→ EXERCISE BRIEF
In the following material, identify every line holding the string "computer" and return it.

→ INFORMATION
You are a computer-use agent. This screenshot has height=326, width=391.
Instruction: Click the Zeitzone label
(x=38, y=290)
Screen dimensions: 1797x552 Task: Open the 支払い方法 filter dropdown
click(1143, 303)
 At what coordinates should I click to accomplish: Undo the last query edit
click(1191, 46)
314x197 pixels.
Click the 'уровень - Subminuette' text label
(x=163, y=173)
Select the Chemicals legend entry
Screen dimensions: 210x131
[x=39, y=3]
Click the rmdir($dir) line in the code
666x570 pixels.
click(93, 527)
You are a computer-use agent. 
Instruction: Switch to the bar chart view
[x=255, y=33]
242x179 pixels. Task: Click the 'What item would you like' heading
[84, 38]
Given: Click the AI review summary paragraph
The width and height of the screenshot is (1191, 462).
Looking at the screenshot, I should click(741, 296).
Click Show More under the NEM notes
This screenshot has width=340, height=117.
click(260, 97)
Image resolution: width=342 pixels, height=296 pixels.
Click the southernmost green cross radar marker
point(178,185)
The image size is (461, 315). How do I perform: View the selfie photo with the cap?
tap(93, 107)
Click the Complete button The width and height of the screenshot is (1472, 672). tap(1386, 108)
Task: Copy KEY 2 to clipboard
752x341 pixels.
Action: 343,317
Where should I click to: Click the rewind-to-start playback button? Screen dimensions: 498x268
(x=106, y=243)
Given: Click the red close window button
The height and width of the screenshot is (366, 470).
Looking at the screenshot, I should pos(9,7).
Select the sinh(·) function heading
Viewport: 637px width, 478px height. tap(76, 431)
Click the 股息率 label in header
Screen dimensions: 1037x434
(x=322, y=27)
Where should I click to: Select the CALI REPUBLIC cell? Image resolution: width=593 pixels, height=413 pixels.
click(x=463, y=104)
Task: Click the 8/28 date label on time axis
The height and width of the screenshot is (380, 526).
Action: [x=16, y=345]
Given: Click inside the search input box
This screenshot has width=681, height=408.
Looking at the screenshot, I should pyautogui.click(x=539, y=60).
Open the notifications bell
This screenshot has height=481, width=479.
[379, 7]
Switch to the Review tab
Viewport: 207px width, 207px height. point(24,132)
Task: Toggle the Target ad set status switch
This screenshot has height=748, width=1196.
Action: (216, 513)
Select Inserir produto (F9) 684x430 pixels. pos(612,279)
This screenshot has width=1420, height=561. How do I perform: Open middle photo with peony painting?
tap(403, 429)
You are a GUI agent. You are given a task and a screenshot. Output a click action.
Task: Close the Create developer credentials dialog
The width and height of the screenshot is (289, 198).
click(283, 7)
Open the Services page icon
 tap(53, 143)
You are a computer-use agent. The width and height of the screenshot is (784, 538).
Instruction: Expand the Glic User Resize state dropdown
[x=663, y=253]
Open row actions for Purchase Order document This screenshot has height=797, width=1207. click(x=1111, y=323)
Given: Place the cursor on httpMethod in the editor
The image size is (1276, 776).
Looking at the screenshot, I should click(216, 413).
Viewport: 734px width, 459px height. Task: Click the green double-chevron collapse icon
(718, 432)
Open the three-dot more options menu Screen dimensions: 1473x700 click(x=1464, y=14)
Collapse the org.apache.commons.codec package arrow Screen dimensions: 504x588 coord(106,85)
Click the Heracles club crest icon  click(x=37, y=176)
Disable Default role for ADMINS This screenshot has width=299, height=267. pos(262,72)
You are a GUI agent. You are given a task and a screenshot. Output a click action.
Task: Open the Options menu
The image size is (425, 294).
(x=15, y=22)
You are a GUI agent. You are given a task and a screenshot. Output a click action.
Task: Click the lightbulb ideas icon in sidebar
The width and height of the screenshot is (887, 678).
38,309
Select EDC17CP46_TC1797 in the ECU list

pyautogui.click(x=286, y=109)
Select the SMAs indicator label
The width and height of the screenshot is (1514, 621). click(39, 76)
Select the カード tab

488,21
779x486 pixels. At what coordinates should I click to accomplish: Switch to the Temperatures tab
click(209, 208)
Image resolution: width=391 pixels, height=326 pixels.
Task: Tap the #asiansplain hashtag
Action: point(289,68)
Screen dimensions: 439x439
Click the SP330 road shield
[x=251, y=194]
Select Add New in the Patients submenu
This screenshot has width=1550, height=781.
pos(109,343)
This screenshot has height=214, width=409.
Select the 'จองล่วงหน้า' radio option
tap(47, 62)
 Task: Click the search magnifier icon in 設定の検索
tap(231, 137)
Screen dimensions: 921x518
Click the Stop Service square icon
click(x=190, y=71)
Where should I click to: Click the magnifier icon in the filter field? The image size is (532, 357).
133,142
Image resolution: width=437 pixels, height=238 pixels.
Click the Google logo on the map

→ ANSWER BOX
You are a computer-use agent. This screenshot has height=326, width=391.
You are a computer-use agent. 
You are a computer-use agent. The width and height of the screenshot is (784, 538).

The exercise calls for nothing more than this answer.